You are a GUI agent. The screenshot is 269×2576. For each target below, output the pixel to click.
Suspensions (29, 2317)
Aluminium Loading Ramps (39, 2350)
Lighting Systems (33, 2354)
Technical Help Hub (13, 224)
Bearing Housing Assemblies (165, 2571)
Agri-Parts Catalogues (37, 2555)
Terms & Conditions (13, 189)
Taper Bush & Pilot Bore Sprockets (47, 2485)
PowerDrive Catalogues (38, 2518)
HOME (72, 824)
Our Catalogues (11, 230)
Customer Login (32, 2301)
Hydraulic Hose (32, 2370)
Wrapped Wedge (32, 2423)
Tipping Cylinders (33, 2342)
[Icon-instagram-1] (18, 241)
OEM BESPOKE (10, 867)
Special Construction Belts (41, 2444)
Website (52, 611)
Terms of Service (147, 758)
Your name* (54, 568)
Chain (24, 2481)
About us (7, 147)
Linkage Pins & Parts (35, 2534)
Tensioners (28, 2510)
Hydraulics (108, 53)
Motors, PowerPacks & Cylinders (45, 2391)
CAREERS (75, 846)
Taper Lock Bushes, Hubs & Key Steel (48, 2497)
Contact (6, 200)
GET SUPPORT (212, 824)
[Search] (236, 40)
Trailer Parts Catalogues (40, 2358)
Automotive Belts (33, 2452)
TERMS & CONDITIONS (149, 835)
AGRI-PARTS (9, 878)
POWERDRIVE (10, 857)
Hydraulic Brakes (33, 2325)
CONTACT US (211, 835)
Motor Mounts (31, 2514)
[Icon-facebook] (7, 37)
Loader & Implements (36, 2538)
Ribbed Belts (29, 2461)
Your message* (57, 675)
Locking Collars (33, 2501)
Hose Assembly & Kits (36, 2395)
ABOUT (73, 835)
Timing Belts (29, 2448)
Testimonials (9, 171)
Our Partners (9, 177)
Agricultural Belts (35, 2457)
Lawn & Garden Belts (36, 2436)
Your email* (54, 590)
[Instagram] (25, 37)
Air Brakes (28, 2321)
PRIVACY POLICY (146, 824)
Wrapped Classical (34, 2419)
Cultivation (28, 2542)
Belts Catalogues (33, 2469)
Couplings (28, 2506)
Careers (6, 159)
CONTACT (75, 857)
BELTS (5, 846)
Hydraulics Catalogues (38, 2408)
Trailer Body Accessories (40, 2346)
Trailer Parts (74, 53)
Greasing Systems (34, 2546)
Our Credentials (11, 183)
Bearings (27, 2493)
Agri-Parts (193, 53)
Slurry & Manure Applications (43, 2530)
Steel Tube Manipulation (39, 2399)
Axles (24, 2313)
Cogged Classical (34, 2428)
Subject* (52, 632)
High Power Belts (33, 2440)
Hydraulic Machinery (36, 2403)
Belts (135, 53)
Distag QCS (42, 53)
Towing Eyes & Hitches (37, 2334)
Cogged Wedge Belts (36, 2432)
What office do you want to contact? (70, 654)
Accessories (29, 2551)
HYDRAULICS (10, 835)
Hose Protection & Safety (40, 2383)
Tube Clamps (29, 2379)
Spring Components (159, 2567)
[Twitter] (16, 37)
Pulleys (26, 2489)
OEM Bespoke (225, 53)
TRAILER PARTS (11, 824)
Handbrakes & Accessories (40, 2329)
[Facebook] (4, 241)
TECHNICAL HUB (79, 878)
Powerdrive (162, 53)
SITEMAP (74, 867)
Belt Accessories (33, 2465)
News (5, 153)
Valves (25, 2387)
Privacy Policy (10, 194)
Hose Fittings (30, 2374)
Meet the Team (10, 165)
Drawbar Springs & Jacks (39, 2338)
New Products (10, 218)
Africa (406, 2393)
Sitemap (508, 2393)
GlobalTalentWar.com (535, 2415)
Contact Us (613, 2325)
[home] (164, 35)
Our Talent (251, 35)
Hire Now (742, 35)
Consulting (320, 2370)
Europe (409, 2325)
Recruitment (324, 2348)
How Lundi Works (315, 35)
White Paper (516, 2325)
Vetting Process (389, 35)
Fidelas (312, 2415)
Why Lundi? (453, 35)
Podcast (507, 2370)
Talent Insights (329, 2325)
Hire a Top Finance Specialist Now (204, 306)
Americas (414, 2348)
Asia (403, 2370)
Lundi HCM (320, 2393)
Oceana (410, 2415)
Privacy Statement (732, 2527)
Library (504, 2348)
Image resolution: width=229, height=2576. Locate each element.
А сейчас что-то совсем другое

:: TASK ITEM ::
What lines of the material above hold the string "Hire"? Please copy them.

:: EXPECTED ANSWER ::
Hire Now (742, 35)
Hire a Top Finance Specialist Now (204, 306)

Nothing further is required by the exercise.